Collected data entries

━━━━

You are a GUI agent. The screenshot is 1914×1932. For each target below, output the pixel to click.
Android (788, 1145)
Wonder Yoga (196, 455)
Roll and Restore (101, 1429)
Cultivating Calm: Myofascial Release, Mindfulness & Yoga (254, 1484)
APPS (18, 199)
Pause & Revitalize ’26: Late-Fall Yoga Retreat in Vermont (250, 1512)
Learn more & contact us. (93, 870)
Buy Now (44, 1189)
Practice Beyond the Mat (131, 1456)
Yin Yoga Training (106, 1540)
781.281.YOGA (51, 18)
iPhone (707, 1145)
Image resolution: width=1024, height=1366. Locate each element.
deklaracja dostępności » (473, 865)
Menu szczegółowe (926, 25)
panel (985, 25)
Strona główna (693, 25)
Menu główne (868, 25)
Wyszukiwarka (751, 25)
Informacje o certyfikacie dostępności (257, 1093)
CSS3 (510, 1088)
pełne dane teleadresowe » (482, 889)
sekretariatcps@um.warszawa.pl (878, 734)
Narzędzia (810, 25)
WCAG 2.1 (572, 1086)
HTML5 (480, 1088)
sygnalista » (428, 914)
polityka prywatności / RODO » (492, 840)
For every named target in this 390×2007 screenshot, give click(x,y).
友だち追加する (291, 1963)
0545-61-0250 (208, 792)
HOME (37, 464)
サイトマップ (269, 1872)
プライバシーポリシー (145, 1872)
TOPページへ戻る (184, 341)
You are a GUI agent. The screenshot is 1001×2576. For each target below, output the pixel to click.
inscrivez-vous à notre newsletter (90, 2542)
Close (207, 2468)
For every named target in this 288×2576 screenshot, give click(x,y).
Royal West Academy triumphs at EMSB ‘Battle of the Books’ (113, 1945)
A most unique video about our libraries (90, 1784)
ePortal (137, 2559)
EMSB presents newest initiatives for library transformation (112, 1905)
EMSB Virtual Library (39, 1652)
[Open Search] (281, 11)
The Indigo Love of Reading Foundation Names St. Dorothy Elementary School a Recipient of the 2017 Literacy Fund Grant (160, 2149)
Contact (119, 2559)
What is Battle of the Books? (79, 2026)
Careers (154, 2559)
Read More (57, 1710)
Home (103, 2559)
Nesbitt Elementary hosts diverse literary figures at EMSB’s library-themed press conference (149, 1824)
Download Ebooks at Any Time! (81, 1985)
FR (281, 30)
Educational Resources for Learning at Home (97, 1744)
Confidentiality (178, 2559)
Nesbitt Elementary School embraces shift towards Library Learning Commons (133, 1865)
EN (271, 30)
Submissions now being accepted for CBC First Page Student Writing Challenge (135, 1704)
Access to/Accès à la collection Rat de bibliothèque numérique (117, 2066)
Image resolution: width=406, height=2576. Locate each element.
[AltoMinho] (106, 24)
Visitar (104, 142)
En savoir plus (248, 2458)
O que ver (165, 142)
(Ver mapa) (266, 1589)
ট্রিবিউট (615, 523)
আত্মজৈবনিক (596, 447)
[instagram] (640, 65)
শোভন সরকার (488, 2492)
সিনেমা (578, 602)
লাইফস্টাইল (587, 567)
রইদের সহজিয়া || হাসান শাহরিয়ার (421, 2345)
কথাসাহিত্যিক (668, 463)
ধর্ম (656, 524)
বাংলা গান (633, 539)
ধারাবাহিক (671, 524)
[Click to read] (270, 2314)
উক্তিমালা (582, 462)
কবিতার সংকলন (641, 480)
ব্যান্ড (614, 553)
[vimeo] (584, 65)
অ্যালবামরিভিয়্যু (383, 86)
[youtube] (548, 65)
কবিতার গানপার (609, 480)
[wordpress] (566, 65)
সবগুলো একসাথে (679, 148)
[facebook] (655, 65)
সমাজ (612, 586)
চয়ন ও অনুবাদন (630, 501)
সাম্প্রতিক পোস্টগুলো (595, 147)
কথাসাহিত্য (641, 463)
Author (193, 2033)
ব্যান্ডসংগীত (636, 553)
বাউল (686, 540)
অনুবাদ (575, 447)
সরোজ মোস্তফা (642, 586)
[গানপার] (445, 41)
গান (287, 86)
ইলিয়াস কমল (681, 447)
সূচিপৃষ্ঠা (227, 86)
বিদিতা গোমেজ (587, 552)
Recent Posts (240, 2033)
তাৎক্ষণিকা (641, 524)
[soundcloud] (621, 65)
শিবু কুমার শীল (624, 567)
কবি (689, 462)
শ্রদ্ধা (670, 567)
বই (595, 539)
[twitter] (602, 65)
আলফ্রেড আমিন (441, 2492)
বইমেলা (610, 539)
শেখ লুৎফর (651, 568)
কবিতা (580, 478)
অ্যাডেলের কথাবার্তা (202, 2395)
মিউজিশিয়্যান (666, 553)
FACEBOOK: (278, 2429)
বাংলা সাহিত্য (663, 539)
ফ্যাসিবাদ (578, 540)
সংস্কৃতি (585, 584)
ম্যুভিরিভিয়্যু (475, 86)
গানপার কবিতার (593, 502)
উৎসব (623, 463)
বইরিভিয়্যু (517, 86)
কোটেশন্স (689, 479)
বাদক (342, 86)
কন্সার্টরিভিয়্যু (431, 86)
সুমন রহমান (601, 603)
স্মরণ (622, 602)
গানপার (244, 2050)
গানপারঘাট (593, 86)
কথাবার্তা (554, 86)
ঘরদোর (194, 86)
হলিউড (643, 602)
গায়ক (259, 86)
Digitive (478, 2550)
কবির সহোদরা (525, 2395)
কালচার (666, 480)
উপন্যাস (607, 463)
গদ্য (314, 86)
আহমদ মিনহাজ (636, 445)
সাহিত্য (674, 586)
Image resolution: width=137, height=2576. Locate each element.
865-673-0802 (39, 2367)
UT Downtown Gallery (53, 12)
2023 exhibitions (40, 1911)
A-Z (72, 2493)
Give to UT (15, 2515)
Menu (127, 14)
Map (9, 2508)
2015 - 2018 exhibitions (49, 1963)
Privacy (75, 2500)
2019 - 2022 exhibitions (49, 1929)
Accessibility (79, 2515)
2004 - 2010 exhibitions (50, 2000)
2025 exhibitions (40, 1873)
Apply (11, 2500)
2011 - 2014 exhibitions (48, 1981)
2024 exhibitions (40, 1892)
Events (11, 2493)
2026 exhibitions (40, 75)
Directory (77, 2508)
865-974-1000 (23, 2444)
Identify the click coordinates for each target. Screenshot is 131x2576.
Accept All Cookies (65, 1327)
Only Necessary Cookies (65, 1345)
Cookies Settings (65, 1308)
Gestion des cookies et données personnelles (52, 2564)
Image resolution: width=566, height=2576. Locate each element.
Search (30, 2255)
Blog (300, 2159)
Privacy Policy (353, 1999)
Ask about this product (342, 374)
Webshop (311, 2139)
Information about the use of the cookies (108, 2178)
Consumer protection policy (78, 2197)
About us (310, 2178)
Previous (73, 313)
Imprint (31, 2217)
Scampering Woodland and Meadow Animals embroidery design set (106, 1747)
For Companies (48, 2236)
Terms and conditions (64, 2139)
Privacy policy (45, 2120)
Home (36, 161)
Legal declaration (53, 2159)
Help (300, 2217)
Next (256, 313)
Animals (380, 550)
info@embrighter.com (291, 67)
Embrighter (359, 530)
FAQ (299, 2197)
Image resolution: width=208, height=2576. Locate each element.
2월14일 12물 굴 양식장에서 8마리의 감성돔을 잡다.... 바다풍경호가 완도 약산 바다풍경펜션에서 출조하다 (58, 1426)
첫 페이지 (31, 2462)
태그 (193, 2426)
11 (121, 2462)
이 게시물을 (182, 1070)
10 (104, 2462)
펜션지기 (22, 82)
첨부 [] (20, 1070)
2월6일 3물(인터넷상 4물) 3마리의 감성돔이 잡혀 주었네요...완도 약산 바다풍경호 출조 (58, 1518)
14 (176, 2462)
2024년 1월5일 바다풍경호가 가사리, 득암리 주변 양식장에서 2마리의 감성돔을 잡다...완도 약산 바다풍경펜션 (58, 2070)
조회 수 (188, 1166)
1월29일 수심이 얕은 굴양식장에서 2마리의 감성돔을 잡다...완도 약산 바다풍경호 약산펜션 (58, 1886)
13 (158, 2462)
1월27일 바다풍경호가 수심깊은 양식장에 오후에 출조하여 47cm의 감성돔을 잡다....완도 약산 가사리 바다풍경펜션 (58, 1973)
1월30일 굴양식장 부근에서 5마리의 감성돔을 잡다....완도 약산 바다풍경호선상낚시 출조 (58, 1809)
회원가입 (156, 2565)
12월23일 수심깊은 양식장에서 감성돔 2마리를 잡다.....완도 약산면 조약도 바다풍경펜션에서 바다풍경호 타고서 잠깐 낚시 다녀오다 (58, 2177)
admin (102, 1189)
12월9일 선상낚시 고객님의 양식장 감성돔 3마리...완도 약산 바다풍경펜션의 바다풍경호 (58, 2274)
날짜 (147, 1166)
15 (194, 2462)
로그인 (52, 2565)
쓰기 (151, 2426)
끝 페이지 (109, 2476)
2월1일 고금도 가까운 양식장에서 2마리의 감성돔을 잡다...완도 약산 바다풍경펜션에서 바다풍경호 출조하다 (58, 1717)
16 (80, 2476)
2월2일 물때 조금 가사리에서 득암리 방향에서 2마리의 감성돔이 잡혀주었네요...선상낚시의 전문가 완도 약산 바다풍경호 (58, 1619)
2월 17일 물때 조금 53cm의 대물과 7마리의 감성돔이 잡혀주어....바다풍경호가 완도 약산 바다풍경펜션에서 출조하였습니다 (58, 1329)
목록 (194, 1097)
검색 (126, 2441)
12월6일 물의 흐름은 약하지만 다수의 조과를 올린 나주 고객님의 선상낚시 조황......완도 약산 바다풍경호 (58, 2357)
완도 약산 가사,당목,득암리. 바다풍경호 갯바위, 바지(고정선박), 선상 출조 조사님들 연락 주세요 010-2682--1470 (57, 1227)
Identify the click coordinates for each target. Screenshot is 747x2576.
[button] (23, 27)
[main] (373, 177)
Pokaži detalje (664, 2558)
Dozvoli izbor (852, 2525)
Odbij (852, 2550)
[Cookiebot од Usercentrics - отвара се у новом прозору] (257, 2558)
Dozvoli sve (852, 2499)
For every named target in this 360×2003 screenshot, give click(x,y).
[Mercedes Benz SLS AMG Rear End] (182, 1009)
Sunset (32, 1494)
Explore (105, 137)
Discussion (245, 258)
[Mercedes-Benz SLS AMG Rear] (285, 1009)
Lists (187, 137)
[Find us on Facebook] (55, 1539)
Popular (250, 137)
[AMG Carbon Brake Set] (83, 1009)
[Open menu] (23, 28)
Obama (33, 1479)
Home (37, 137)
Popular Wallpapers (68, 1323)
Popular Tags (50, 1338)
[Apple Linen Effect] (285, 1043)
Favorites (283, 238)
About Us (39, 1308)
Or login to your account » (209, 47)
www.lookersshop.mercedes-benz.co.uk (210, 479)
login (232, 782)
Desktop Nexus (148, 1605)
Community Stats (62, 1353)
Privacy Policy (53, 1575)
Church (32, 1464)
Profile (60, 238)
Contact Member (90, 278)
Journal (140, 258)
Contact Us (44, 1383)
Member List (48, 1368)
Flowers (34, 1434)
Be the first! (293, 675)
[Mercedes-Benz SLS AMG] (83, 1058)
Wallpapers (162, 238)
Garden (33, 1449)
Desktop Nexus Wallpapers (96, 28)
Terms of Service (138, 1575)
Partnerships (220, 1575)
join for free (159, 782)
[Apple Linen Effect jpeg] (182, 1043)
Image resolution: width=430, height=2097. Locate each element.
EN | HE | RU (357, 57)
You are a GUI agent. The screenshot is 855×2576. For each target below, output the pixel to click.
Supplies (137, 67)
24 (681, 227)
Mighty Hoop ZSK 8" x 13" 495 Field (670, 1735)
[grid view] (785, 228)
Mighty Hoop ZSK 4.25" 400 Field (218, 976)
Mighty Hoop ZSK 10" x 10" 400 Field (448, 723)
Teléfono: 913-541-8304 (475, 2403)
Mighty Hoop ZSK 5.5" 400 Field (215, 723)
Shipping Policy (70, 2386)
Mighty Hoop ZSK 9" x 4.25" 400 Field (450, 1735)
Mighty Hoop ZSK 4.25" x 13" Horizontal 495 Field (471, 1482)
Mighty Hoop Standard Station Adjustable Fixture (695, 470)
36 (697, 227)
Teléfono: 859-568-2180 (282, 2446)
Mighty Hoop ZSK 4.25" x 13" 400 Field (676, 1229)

━━━━

Please give again the lines above between the line holding "কন্সার্টরিভিয়্যু (431, 86)" and the line holding "উপন্যাস (607, 463)", inclusive, exactly as they are and with nothing added.

▸ **ANSWER TO THIS PROBLEM**:
কন্সার্টরিভিয়্যু (431, 86)
সুমন রহমান (601, 603)
স্মরণ (622, 602)
গানপার (244, 2050)
গানপারঘাট (593, 86)
কথাবার্তা (554, 86)
ঘরদোর (194, 86)
হলিউড (643, 602)
গায়ক (259, 86)
Digitive (478, 2550)
কবির সহোদরা (525, 2395)
কালচার (666, 480)
উপন্যাস (607, 463)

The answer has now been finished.